Le temps n'a jamais été oublié des Rouennais où leur Ghilde puissante fondait solidement un empire presque universel. Cet empire pacifique, bien des crises, beaucoup de circonstances terribles l'ébranlèrent, sans pouvoir le détruire complètement. Aujourd'hui, la belle ville se retrouve plus jeune, plus forte, plus active, plus industrieuse, plus déterminée à la lutte que ne le souhaiteraient nos voisins, si désireux d'anéantir le commerce français.

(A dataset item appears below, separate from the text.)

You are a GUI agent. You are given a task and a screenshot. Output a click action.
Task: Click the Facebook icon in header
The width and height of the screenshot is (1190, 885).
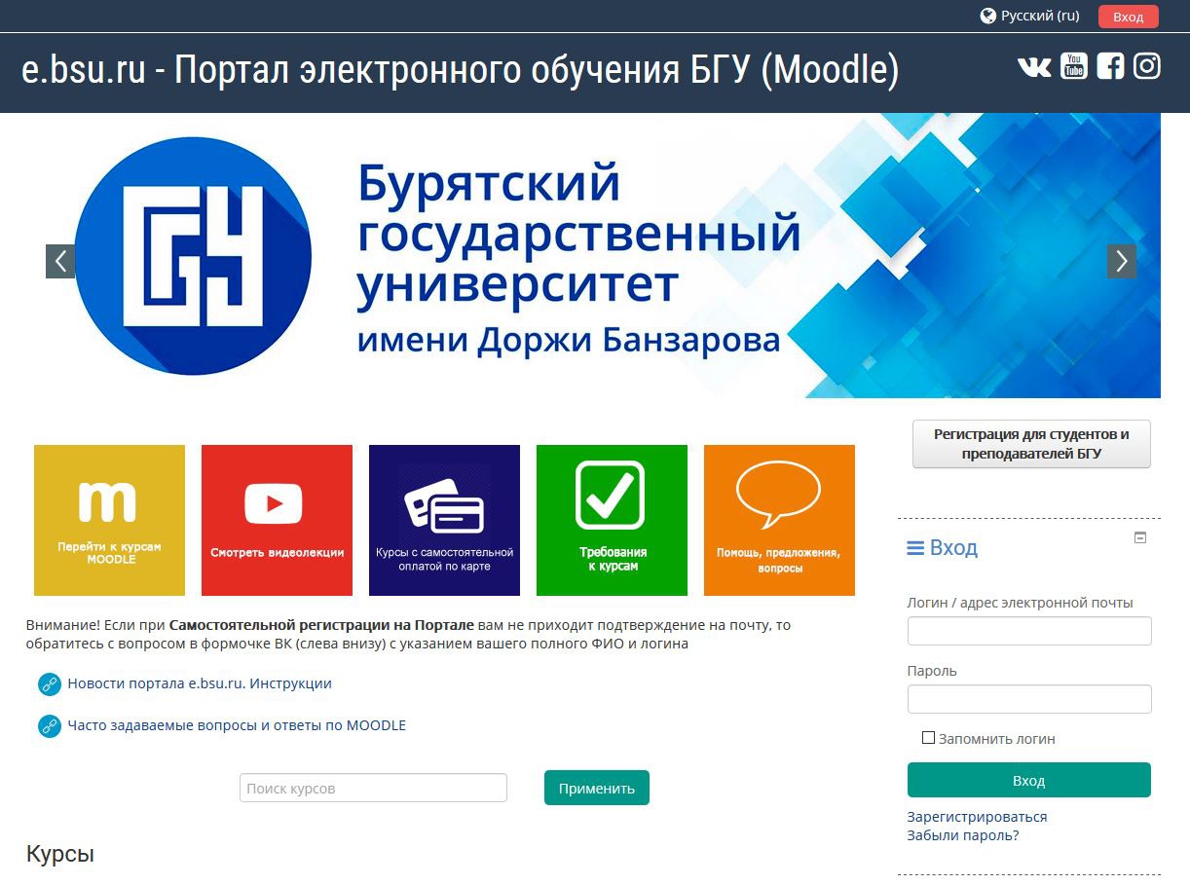(1110, 66)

Toutes les branches d'industrie lui sont également familières. On sait à quel degré de perfection atteignent ses manufactures de cotonnade, de toiles blanches ou imprimées, de bonneteries, de couvertures. Les blanchisseries de tissus de lin ou de coton, de ses faubourgs et des environs, n'ont pas de rivales.

La teinture des étoffes de soie ou de laine et le cylindrage de ces mêmes étoffes occupent un grand nombre d'ouvriers.

En outre du coton, devenu en quelque sorte le monopole de Rouen, le commerce des laines y a pris une vaste extension, ainsi que celui des huiles, des graines oléagineuses et des savons.

Des forges, des fonderies, des papeteries, des faïenceries, des confiseries renommées, ajoutent à ce mouvement dont la seule énumération serait longue, si rien de ce qui la constitue n'était omis.

Rouen.—Quai du Havre.

La régularisation du chenal maritime a développé cette continuelle progression. Actuellement, des navires calant plus de six mètres et jaugeant près de trois mille tonneaux peuvent aborder aux quais rouennais en une seule marée. Le premier effet d'un tel avantage a été de constituer la ville en une sorte d'entrepôt du commerce d'exportation entre le Havre et Paris. Le tableau des douanes est la preuve la plus éloquente de la prospérité nouvelle.

Il ne faut pas perdre de vue que la marée se fait sentir jusqu'au delà de Pont-de-l'Arche (Eure), à près de vingt kilomètres en amont de Rouen. Le flux parcourt donc une distance totale d'environ cent soixante-dix kilomètres.